* Data section:
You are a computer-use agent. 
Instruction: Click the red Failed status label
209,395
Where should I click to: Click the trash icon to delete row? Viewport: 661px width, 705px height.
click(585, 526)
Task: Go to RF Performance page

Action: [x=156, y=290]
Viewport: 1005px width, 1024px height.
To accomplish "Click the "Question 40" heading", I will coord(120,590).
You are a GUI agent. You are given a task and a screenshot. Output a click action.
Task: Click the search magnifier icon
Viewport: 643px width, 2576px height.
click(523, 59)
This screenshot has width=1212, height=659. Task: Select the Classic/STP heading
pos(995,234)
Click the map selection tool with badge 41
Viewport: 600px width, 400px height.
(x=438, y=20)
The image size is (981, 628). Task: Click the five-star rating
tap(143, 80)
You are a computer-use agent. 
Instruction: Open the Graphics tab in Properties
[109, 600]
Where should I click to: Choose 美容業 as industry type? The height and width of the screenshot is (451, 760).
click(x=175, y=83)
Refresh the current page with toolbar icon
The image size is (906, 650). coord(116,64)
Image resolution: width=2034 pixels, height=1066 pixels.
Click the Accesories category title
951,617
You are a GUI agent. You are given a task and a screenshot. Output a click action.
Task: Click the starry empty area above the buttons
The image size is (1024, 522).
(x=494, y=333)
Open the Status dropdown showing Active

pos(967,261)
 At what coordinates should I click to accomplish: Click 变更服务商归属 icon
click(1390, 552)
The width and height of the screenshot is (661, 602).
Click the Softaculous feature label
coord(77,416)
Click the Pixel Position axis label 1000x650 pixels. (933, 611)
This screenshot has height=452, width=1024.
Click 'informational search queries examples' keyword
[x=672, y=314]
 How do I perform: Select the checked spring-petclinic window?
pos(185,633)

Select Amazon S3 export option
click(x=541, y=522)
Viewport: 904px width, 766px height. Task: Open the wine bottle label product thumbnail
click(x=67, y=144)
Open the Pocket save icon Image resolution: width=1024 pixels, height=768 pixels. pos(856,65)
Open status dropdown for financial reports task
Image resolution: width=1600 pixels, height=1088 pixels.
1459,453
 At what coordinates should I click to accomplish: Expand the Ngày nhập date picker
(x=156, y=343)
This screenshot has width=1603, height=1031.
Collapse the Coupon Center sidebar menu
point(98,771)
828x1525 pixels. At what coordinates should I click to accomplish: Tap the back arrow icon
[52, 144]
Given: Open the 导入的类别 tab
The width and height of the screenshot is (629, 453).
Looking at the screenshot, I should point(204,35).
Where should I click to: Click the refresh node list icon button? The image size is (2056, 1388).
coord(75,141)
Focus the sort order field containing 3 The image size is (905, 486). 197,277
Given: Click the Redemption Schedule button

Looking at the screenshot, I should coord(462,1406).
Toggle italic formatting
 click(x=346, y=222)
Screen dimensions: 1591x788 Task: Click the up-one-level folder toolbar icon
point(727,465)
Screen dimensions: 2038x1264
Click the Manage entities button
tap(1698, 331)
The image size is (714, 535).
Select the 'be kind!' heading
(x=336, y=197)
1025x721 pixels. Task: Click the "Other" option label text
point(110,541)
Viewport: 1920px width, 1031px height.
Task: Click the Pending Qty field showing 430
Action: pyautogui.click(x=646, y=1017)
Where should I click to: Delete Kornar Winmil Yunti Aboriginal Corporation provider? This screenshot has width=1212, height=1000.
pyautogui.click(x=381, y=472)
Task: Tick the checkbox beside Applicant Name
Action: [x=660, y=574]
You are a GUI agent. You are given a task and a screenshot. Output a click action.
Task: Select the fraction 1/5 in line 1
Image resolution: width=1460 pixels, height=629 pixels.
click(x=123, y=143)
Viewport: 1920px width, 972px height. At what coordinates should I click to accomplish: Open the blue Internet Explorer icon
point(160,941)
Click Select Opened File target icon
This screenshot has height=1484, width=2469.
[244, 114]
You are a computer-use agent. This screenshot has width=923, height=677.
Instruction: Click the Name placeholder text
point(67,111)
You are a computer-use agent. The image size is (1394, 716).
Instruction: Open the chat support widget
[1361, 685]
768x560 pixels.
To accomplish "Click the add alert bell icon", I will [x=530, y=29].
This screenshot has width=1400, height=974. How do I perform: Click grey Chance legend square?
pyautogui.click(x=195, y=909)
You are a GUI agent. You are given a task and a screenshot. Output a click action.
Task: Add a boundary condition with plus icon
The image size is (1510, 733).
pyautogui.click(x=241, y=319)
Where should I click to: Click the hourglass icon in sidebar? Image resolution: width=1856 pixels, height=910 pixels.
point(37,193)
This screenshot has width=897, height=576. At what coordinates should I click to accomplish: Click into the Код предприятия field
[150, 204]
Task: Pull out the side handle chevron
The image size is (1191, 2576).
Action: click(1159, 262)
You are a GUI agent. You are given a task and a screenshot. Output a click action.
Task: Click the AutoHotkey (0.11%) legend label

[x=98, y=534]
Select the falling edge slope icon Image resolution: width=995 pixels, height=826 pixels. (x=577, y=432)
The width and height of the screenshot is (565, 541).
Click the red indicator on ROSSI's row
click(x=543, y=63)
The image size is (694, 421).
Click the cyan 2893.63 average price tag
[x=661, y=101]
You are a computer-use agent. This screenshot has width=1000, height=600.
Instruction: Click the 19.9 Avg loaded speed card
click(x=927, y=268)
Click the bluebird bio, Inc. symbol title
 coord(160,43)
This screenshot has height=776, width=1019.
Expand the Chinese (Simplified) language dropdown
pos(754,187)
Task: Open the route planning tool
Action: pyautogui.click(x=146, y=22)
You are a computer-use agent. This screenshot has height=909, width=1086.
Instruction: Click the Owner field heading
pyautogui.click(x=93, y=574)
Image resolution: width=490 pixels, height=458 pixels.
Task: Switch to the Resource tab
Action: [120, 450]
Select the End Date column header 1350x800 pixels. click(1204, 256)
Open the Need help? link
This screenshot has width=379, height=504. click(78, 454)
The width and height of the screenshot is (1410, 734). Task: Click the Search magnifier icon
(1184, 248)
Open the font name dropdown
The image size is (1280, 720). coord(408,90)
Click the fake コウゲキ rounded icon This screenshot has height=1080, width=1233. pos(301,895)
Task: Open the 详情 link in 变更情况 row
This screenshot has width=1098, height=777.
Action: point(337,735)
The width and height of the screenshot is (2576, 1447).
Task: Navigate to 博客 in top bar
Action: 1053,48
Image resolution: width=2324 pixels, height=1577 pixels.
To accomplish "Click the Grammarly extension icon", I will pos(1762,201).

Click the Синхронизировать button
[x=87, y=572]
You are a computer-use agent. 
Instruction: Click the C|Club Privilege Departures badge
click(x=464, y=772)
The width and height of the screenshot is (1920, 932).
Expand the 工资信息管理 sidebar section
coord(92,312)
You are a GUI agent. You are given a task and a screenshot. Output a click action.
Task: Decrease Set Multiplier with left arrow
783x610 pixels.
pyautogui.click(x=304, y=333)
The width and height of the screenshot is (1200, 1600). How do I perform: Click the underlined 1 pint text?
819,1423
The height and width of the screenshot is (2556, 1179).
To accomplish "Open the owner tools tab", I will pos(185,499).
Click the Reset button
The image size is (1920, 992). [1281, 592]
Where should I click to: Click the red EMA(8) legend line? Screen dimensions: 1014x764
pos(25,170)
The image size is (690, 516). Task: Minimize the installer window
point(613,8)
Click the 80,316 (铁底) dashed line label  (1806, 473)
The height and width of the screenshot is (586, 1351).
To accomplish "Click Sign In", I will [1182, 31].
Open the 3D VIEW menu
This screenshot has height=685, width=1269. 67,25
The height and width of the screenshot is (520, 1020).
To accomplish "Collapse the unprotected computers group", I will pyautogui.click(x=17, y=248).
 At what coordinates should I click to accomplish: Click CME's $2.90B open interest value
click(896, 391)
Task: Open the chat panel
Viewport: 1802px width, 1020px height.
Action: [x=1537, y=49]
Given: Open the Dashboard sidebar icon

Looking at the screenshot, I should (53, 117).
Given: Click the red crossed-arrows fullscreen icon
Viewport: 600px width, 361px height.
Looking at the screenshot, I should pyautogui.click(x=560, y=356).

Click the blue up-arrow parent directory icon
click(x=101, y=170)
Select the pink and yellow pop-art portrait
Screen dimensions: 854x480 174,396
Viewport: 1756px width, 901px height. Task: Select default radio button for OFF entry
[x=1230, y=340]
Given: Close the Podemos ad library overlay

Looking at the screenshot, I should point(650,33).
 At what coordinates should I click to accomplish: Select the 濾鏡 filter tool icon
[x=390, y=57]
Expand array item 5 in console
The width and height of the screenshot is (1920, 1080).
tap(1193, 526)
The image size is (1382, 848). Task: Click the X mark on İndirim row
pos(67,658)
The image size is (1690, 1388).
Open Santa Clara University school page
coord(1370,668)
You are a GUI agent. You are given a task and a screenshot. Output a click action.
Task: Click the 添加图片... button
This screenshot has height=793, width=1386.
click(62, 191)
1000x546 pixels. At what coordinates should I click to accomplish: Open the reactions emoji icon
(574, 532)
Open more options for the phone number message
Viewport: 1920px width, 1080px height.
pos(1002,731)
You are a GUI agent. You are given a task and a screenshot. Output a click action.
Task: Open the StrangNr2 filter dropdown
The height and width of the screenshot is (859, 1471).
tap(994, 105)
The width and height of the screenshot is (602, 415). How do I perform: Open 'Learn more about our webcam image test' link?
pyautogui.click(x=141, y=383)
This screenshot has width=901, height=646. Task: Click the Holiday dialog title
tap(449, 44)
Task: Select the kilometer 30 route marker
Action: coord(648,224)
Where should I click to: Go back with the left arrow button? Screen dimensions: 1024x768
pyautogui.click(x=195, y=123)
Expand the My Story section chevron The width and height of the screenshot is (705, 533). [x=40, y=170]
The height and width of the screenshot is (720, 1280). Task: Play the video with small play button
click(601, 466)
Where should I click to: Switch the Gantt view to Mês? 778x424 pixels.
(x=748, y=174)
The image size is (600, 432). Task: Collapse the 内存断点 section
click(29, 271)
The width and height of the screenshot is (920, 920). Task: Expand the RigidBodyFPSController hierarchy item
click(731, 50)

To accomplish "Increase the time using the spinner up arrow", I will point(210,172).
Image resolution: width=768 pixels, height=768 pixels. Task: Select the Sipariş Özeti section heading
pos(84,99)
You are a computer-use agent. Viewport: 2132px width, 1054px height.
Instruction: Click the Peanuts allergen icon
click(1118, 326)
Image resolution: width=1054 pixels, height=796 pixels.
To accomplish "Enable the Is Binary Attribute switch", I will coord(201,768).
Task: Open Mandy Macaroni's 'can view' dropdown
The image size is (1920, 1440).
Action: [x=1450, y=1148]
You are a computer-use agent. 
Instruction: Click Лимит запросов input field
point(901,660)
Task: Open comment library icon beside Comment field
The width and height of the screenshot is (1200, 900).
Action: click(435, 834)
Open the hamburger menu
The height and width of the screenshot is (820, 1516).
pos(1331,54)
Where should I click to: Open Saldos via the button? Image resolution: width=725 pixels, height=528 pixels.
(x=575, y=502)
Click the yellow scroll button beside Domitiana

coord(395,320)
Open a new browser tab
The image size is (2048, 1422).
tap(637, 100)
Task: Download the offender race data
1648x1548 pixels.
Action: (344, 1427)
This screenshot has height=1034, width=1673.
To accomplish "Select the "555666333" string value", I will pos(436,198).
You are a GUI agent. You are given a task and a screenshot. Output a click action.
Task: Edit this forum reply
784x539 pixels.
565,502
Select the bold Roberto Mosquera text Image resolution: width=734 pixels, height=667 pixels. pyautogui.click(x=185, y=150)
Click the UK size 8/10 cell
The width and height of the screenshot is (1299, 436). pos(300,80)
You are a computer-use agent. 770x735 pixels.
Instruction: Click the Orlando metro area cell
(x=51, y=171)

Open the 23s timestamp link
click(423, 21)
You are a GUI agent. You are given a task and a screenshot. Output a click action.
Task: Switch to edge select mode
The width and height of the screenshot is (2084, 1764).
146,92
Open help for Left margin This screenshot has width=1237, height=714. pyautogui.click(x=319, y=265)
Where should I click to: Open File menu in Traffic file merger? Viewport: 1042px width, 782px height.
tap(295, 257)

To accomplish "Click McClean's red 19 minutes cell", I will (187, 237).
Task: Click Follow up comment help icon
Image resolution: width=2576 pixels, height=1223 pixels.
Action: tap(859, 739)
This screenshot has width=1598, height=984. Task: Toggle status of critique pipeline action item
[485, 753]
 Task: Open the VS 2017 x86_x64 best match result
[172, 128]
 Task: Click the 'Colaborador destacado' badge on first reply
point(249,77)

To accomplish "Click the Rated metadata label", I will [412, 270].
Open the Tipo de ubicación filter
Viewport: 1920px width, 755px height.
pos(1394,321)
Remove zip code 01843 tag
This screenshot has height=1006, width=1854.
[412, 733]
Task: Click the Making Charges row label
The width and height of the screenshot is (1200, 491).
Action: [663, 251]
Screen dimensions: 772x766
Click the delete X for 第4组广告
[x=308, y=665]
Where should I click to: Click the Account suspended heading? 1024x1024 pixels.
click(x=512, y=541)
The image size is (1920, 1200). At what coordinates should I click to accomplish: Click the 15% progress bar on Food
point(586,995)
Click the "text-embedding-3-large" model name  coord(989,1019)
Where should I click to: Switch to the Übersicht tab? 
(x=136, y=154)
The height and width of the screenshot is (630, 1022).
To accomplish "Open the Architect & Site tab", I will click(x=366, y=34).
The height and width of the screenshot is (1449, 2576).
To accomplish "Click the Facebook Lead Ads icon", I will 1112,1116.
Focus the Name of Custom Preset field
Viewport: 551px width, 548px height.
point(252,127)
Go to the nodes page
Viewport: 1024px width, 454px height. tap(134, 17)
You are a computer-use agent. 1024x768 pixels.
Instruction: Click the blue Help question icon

* Brief: Convert the rows into a Markdown table with the columns No. and Line, starting at the line that has "You are a computer-use agent. 770x735 pixels." and ending after the line that has "[x=308, y=665]". Number each line and leave out blank lines.

* Solution to the exercise:
| No. | Line |
|---|---|
| 1 | You are a computer-use agent. 770x735 pixels. |
| 2 | Instruction: Click the Orlando metro area cell |
| 3 | (x=51, y=171) |
| 4 | Open the 23s timestamp link |
| 5 | click(423, 21) |
| 6 | You are a GUI agent. You are given a task and a screenshot. Output a click action. |
| 7 | Task: Switch to edge select mode |
| 8 | The width and height of the screenshot is (2084, 1764). |
| 9 | 146,92 |
| 10 | Open help for Left margin This screenshot has width=1237, height=714. pyautogui.click(x=319, y=265) |
| 11 | Where should I click to: Open File menu in Traffic file merger? Viewport: 1042px width, 782px height. |
| 12 | tap(295, 257) |
| 13 | To accomplish "Click McClean's red 19 minutes cell", I will (187, 237). |
| 14 | Task: Click Follow up comment help icon |
| 15 | Image resolution: width=2576 pixels, height=1223 pixels. |
| 16 | Action: tap(859, 739) |
| 17 | This screenshot has width=1598, height=984. Task: Toggle status of critique pipeline action item |
| 18 | [485, 753] |
| 19 |  Task: Open the VS 2017 x86_x64 best match result |
| 20 | [172, 128] |
| 21 |  Task: Click the 'Colaborador destacado' badge on first reply |
| 22 | point(249,77) |
| 23 | To accomplish "Click the Rated metadata label", I will [412, 270]. |
| 24 | Open the Tipo de ubicación filter |
| 25 | Viewport: 1920px width, 755px height. |
| 26 | pos(1394,321) |
| 27 | Remove zip code 01843 tag |
| 28 | This screenshot has height=1006, width=1854. |
| 29 | [412, 733] |
| 30 | Task: Click the Making Charges row label |
| 31 | The width and height of the screenshot is (1200, 491). |
| 32 | Action: [663, 251] |
| 33 | Screen dimensions: 772x766 |
| 34 | Click the delete X for 第4组广告 |
| 35 | [x=308, y=665] |